Pero, aun con el tipo de cambio por debajo del nivel de mercado, Milei vuelve a retrasar el tipo de cambio con un crawling peg del 2% mensual.
El tipo de cambio real oficial cayó el 36% desde la devaluación del 13 de diciembre hasta el 31 de marzo.
¿Por qué no se amplió la brecha cambiaria? Porque los llamados dólares libres, el CCL y el MEP, no son tan libres y, además, se congeló la base monetaria colocando deuda pública. El Gobierno interviene en ese mercado con el parking, sigue el límite diario de $200.000 millones para la venta o transferencia de billetes, la obligación de transferir a una cuenta bancaria los dólares recibidos en cada compraventa de títulos y demás regulaciones. El mercado de cambios no solo tiene un precio máximo para el dólar oficial al cual tienen que vender los exportadores sus dólares, sino que, además hay una serie de controles para regular el precio de los llamados dólares libres como, por ejemplo, el que compra en el oficial no puede operar en el CCL, agregando el dólar blend para las exportaciones de granos.
El Gobierno dice que va a levantar el cepo cuando consiga US$ 15.000 millones más en las reservas.
Ese monto puede venir de un préstamo o varios préstamos. ¿Tal vez Estados Unidos esté dispuesto a prestar US$ 15.000 millones a cambio de controlar la base china en el sur del país?
Si no se consigue ese préstamo, lo tendrá que lograr con saldo de balance comercial y sin giro de utilidades al exterior.
Sin acceso al mercado financiero internacional, sin ingreso de divisas por inversiones, lo único que queda para acumular US$ 15.000 millones es el saldo de balance comercial de un buen año de exportaciones y pocas importaciones por recesión. Al menos eso es lo que surge de los datos de comercio exterior de los últimos años.
Pero, esos dólares que compre el BCRA serán con expansión de la base monetaria. Si quieren mantener congelada la base monetaria, tienen que absorber esa emisión con deuda, sea colocando más bonos del tesoro en pesos y en dólares o bien con más pases netos.
En otros términos, estarían comprando reservas contra deuda remunerada. Nada diferente a lo ocurrido entre 2016 y 2018.
Tener el cepo cambiario durante un año va a retrasar la salida de la economía argentina. Y, finalmente, si no se animan a eliminar el cepo, es porque todavía no están convencidos de haber generado la suficiente confianza en la política económica como para que la gente se quede en pesos y no corra a refugiarse en el dólar.

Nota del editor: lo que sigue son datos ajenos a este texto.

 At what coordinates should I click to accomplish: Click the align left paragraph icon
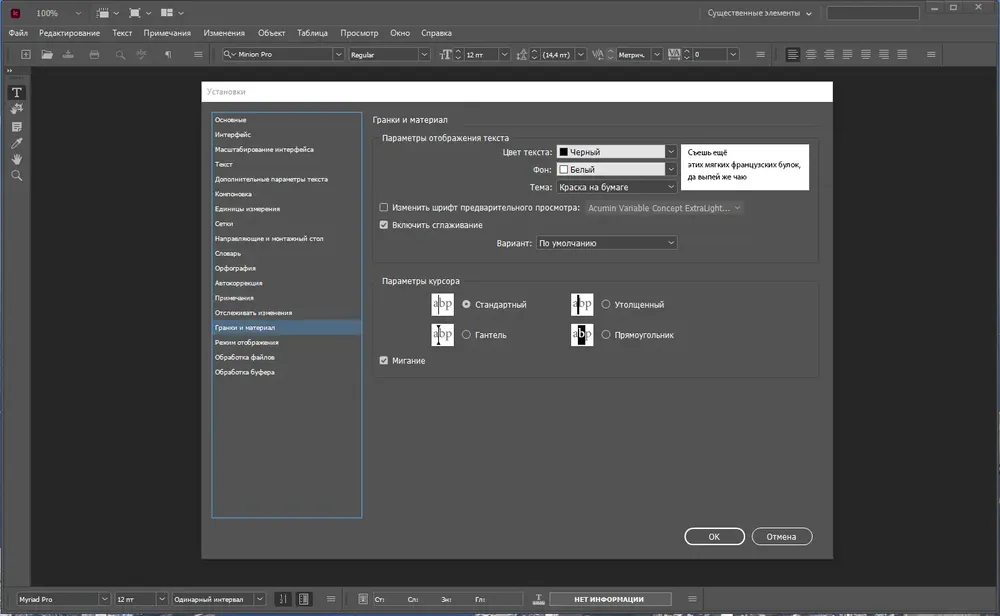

Me parece que retrasar la salida del cepo implica acumular tensiones cambiarias hacia adelante y postergar la salida de la recesión por falta de insumos y de inversiones.
Mientras siga el cepo cambiario, no va a producirse la lluvia de inversiones que también esperó en vano Macri. Es que ninguna empresa va a hundir una inversión en un país del cual luego no puede girar dividendos a los accionistas. Proponerles a los accionistas del exterior semejante cosa es salir eyectado de la presidencia de la empresa.

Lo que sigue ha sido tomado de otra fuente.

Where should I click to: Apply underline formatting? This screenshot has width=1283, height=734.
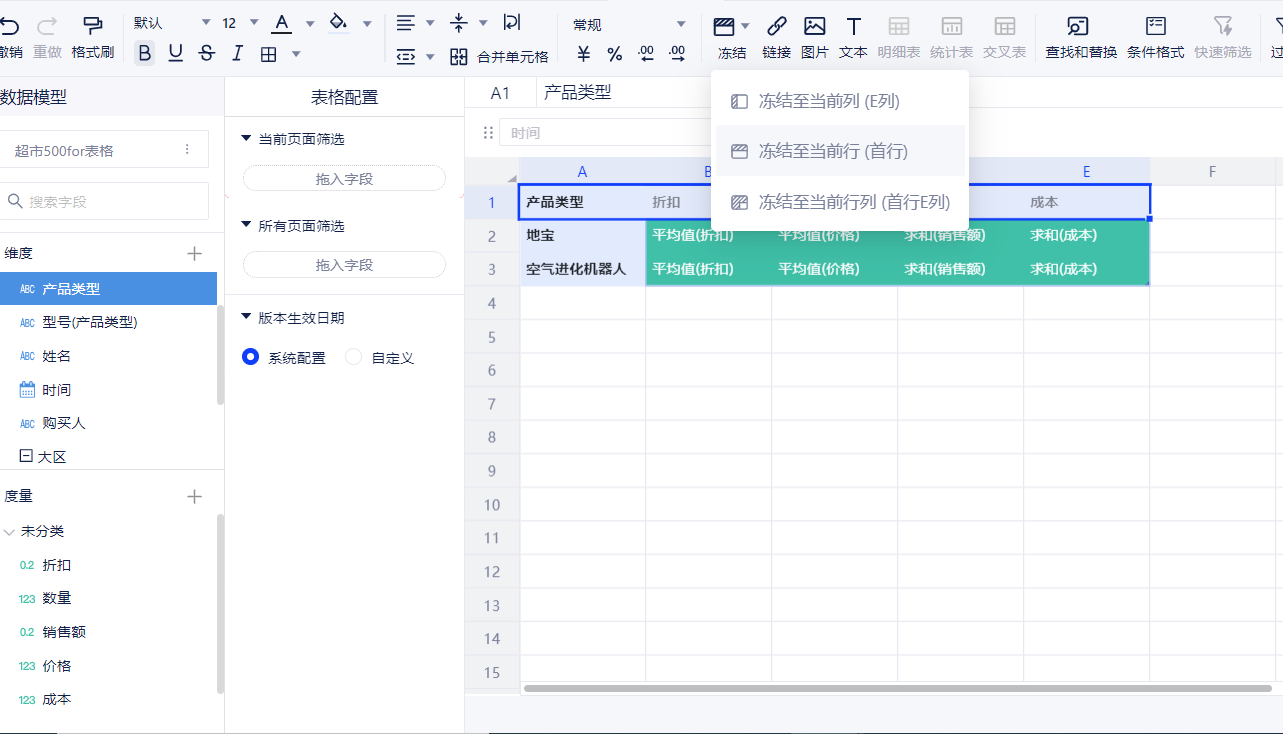point(176,54)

Y, tampoco los argentinos van a hundir inversiones en el país mientras exista cepo cambiario. La gente quiere disponer de sus ganancias con libertad.
En síntesis, hasta ahora el Gobierno viene bajando la tasa de interés y no tuvo corridas cambiarias. ¿Por qué si levanta el cepo va a tener una crisis cambiaria y financiera si hasta ahora no la tuvo?
El único motivo que podría llevar al Gobierno a insistir con el cepo es la falta de credibilidad en la política económica o bien en la continuidad de la misma.
En definitiva todo se limita a generar confianza, en un país cuyos gobiernos se encargaron de cambiar todo el tiempo las reglas de juego.
Milei necesita presentar un plan económico que produzca un shock de confianza como ocurrió con el plan Austral o con la convertibilidad.
Por ahora, solo logró generar esperanza de un posible cambio, pero todavía no consiguió generar el shock de confianza necesario para salir de la maraña cambiaria, monetaria y de cepos en que está metida la economía argentina y luego ser atractivo para que vengas capitales a crear puestos de trabajo y entrar en una senda de crecimiento.